## WRITTEN REQUEST
Return each line of the data below that contains the string "page". Case counts.

## INPUT MATERIAL
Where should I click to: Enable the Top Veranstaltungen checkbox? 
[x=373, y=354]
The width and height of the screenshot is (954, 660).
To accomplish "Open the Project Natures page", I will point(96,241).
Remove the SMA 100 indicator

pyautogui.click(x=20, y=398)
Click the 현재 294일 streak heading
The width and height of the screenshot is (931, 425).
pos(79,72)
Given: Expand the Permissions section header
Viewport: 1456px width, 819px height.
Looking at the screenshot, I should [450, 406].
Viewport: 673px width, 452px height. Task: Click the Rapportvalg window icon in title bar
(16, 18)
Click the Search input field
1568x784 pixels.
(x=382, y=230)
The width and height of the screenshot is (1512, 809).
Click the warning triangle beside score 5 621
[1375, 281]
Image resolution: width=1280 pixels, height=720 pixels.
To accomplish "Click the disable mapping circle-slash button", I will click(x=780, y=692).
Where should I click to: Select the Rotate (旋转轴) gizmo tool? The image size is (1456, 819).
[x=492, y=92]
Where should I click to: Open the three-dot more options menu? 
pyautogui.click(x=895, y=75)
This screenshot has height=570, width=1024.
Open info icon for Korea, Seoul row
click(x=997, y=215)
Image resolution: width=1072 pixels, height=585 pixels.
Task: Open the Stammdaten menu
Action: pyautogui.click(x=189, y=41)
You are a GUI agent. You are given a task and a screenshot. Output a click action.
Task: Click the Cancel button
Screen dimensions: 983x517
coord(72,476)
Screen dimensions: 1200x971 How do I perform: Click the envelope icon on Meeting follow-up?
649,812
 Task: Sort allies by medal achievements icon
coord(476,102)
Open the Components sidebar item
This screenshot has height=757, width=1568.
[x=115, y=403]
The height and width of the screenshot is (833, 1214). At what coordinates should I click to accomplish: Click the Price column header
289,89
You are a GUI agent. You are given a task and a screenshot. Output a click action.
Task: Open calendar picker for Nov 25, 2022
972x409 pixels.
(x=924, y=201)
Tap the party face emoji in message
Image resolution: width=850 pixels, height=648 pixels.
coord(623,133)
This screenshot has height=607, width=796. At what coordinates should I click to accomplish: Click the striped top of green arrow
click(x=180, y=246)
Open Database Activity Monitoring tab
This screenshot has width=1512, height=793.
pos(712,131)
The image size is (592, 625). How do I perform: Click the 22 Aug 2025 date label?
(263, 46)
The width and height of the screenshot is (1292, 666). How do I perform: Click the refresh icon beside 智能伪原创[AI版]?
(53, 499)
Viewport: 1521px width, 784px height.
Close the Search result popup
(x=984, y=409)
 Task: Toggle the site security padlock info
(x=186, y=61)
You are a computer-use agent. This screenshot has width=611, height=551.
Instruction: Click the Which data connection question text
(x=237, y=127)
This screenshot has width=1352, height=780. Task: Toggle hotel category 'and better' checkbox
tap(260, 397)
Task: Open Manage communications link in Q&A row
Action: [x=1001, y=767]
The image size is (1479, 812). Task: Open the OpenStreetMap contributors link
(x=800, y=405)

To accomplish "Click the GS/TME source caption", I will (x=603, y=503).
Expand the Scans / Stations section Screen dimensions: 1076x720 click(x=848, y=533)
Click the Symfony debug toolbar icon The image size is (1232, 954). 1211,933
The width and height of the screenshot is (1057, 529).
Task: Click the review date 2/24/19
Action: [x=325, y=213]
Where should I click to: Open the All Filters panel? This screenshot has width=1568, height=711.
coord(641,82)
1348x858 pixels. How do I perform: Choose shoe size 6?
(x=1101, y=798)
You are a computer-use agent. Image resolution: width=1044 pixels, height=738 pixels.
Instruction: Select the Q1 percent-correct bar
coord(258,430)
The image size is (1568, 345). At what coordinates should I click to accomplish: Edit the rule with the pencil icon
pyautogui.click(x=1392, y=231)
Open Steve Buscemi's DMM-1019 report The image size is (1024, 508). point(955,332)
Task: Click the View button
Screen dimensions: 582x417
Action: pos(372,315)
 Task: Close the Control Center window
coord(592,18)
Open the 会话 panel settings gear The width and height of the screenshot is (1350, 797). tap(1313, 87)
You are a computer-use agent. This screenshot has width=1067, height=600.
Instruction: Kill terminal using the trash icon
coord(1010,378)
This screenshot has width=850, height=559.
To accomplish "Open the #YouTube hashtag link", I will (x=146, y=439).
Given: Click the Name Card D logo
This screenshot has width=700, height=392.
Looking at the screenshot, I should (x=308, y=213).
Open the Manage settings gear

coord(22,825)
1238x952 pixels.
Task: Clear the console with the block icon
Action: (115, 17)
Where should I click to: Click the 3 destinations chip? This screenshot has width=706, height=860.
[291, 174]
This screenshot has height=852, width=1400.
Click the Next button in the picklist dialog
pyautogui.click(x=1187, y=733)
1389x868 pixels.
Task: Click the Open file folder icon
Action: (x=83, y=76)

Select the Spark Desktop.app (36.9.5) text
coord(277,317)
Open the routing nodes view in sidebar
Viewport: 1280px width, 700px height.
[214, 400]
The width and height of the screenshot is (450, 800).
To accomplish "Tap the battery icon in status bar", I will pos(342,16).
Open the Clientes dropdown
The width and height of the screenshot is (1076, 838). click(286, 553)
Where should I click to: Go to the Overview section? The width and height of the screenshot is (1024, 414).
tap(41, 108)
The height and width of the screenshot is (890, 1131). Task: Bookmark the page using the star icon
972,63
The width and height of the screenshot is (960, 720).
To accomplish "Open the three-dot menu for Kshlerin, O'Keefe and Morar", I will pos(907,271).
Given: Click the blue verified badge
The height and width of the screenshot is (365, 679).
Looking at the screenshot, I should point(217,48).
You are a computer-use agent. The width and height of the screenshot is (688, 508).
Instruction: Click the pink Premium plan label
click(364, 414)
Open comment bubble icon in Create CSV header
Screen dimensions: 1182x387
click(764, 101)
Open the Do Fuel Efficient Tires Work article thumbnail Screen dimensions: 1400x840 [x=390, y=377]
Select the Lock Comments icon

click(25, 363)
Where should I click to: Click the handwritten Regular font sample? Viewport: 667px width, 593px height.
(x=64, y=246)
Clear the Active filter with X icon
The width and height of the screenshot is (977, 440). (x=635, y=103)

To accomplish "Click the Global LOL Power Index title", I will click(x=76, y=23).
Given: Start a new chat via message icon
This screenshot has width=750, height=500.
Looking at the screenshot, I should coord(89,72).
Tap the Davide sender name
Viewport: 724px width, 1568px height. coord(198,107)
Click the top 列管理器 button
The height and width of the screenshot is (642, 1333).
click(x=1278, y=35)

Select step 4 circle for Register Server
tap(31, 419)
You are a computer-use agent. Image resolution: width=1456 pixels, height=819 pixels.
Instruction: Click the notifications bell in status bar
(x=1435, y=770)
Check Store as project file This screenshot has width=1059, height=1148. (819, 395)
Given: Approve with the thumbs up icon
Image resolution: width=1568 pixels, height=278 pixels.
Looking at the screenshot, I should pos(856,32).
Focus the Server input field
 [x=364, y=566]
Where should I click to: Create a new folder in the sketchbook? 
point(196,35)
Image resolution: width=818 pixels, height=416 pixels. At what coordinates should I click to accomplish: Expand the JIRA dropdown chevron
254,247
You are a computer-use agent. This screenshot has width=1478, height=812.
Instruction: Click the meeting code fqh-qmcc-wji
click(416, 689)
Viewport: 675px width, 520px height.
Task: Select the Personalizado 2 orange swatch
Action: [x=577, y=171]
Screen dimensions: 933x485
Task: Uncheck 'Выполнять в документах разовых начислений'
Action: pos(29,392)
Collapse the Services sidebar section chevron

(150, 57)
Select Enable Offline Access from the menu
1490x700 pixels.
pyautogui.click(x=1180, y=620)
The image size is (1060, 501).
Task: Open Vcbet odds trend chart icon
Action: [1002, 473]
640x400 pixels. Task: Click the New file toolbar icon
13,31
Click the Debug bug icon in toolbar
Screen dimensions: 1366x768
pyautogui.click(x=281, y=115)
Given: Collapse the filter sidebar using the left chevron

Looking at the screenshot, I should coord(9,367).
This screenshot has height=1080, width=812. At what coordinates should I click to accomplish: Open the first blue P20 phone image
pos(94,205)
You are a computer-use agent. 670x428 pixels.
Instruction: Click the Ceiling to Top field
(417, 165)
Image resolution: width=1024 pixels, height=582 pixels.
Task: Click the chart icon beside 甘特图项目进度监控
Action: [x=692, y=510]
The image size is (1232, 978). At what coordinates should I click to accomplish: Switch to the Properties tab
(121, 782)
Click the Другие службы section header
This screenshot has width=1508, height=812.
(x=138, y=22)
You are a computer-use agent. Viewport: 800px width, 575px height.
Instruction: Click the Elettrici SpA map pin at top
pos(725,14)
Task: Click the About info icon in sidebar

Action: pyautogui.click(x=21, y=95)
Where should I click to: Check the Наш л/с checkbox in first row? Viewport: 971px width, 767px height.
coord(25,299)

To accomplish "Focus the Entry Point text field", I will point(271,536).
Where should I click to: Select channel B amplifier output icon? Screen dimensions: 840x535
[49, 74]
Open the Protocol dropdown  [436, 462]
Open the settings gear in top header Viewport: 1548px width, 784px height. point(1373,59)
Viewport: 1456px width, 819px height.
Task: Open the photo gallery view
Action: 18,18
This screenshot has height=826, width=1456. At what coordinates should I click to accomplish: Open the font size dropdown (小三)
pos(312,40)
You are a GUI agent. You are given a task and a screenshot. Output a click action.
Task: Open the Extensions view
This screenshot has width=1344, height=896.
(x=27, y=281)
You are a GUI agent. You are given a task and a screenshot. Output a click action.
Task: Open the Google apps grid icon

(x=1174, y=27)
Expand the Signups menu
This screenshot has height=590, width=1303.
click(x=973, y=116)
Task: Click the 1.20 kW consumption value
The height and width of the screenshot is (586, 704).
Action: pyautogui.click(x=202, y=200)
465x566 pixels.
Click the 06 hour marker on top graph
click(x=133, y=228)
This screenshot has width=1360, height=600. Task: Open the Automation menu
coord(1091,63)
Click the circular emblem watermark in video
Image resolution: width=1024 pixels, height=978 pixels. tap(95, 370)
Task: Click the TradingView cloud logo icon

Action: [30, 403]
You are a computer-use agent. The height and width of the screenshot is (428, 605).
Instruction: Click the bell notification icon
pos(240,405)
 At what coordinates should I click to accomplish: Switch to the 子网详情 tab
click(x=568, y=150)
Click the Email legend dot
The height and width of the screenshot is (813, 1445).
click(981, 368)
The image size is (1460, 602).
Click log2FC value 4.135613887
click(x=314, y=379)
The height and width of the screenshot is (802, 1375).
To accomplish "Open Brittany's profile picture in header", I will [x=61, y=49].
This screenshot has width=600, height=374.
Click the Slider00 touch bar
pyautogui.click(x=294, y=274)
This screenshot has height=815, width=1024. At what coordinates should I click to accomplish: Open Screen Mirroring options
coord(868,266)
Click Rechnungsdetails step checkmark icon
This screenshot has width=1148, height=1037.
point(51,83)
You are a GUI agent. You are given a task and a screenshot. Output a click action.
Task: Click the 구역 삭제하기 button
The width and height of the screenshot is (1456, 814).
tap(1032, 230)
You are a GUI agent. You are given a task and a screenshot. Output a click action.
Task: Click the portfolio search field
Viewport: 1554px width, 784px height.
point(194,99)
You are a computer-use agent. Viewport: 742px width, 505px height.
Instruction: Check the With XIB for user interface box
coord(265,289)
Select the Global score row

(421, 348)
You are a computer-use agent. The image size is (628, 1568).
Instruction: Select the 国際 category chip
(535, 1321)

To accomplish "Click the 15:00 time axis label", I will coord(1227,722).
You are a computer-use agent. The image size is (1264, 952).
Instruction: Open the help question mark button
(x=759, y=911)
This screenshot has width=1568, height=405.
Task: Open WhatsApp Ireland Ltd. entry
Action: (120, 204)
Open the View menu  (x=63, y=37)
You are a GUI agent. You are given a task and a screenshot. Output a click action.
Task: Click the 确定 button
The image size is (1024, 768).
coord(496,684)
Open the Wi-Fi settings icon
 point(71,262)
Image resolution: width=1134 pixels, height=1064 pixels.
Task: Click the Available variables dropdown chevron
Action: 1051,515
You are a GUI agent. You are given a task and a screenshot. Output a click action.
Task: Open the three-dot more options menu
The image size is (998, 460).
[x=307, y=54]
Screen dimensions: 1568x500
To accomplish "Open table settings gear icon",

## WRITTEN SOLUTION
To accomplish "Open the Project Natures page", I will point(96,241).
The height and width of the screenshot is (890, 1131). Task: Bookmark the page using the star icon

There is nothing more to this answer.